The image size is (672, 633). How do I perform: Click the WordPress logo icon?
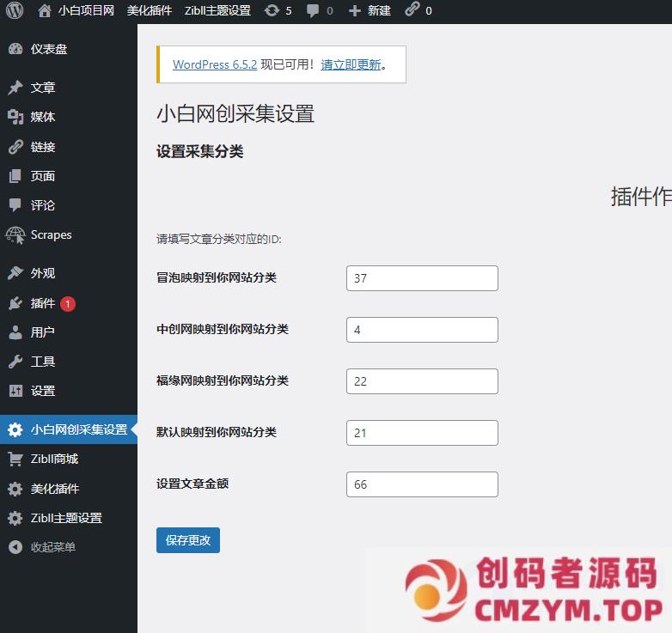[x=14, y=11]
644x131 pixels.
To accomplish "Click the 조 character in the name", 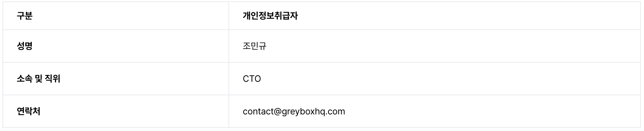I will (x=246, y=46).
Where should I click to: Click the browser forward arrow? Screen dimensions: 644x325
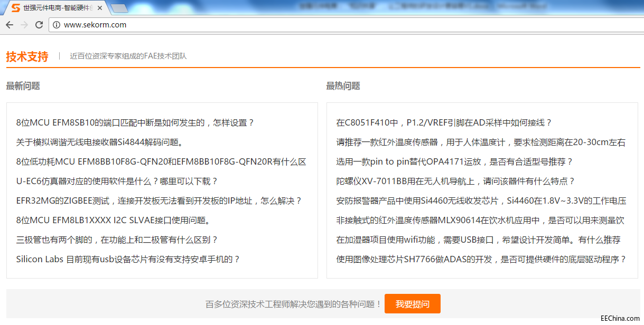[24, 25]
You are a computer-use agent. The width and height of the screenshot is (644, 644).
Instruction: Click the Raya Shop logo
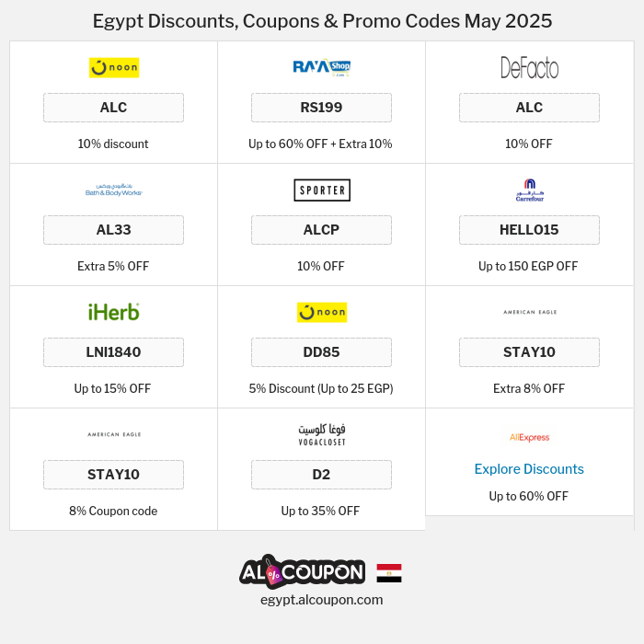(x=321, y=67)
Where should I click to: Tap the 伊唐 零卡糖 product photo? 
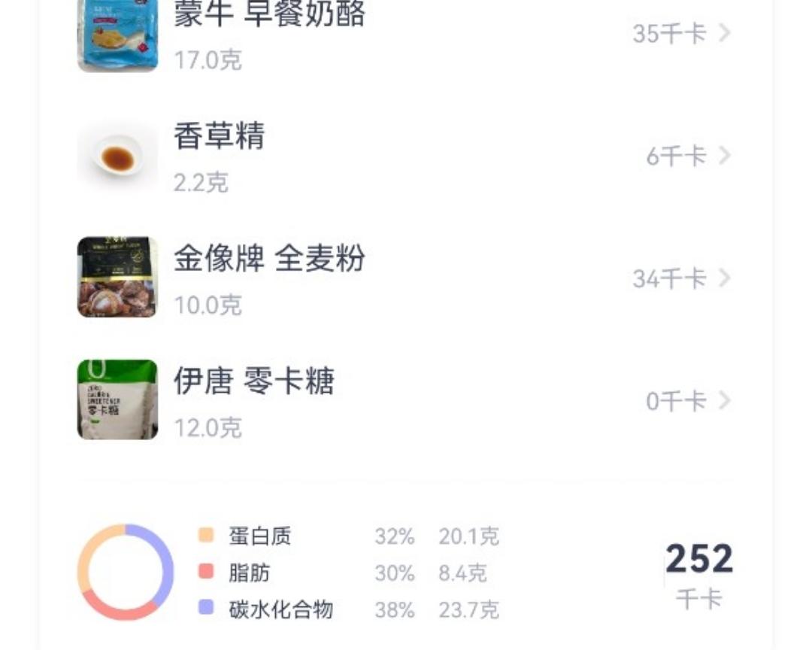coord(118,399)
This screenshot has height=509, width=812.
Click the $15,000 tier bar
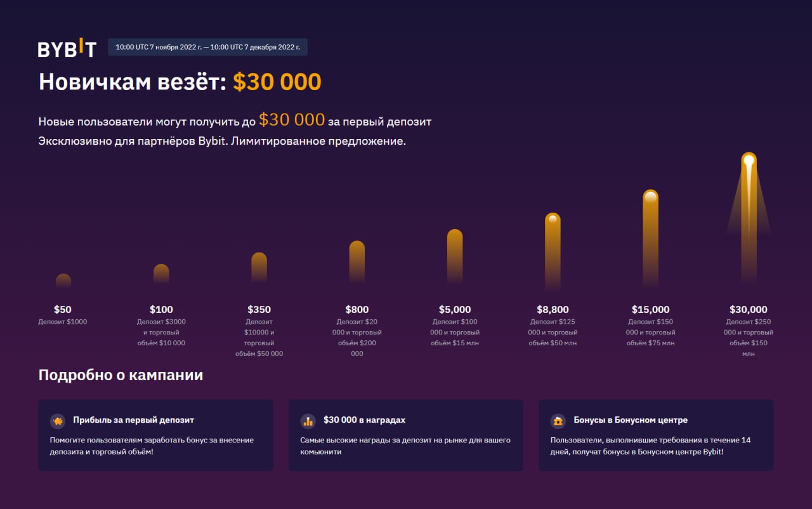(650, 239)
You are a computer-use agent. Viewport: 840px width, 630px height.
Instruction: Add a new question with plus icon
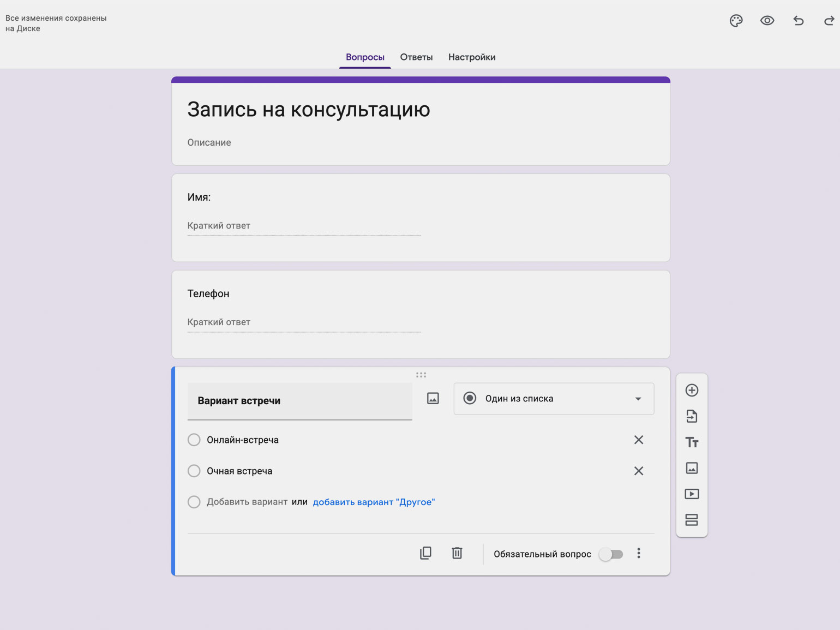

════════

▶ [Task brief]: In the records, the line containing "Instruction: Click the Raya Shop logo" starts the span and the final line ends it. Output exactly that span, both ends included, with no pictures and nothing else.

▶ [Reply]:
Instruction: Click the Raya Shop logo
(x=321, y=67)
Where should I click to: Tap the 伊唐 零卡糖 product photo? 
coord(118,399)
This screenshot has height=509, width=812.
Click the $15,000 tier bar
(650, 239)
You are a computer-use agent. Viewport: 840px width, 630px height.
Instruction: Add a new question with plus icon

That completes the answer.